Ohio is looking at reducing its pharmacy costs -- about $1 billion in the $7.7 billion state program -- by limiting the list of drugs its Medicaid program will cover and pushing people to choose more generics over name brands. It also is looking at containing costs by paying hospitals and long-term care facilities less, as well as reining in spending on the disabled, which account for only 29 percent of enrollees but 77 percent of Medicaid dollars spent each year.
While Ohio is considering its Medicaid cuts, Missouri is implementing them, or at least trying to.
Greg Vadner, director of the Missouri Division of Medical Services, runs a $4 billion Medicaid program that has seen its enrollment grow from 600,000 to more than 900,000 in the past seven years.
Vadner said he has made $286 million in cuts this past year, including $180 million in pharmacy costs and $20 million in lower payments to nursing homes. The problem is the Missouri Legislature wrote those savings into the overall budget immediately, rather than allowing time for them to be worked in.
"I'm under fire right now because I haven't quite implemented these cuts," Vadner said.
A public outcry over the reductions has meant a number of the proposals are being challenged in court on behalf of beneficiaries and businesses. Medicaid dollars translate into jobs and economic development on the local level.

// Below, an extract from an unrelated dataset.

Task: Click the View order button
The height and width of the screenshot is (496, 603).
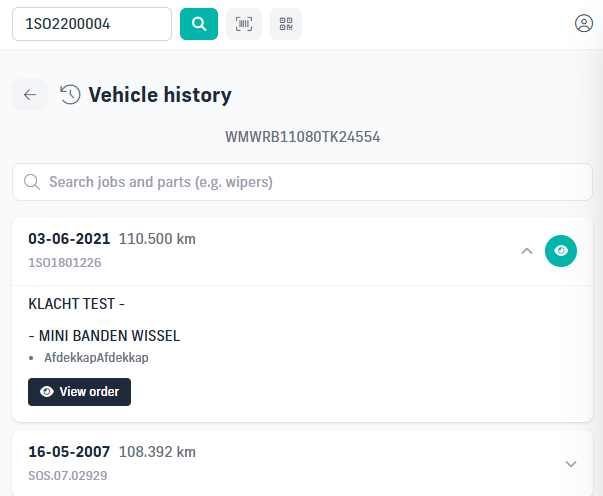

"My staff is spending a lot of time in court or in the process of preparing to be in court," he said.
Vadner says 30 vacant administrative positions in his department will not be filled and he likely is looking at layoffs as Missouri now predicts another $500 million shortfall for fiscal 2004.
There are proposals in Congress to increase the federal matching rate through fiscal 2004 by between 1.5 and 2 percentage points. State Medicaid directors, however, are not writing any such increases into the budgets as the 107th Congress is nearing an end and key health care legislation remains up in the air.
Vadner said the irony is many states that need a federal matching rate increase the most -- including Missouri -- would not get it because of a requirement that states that cut services would not qualify.
Burr told the AAHP convention, "States realize they've got to be creative ... to meet new challenges."
Edwards says states facing critical cuts in Medicaid services are in no position to be creative about health care programs.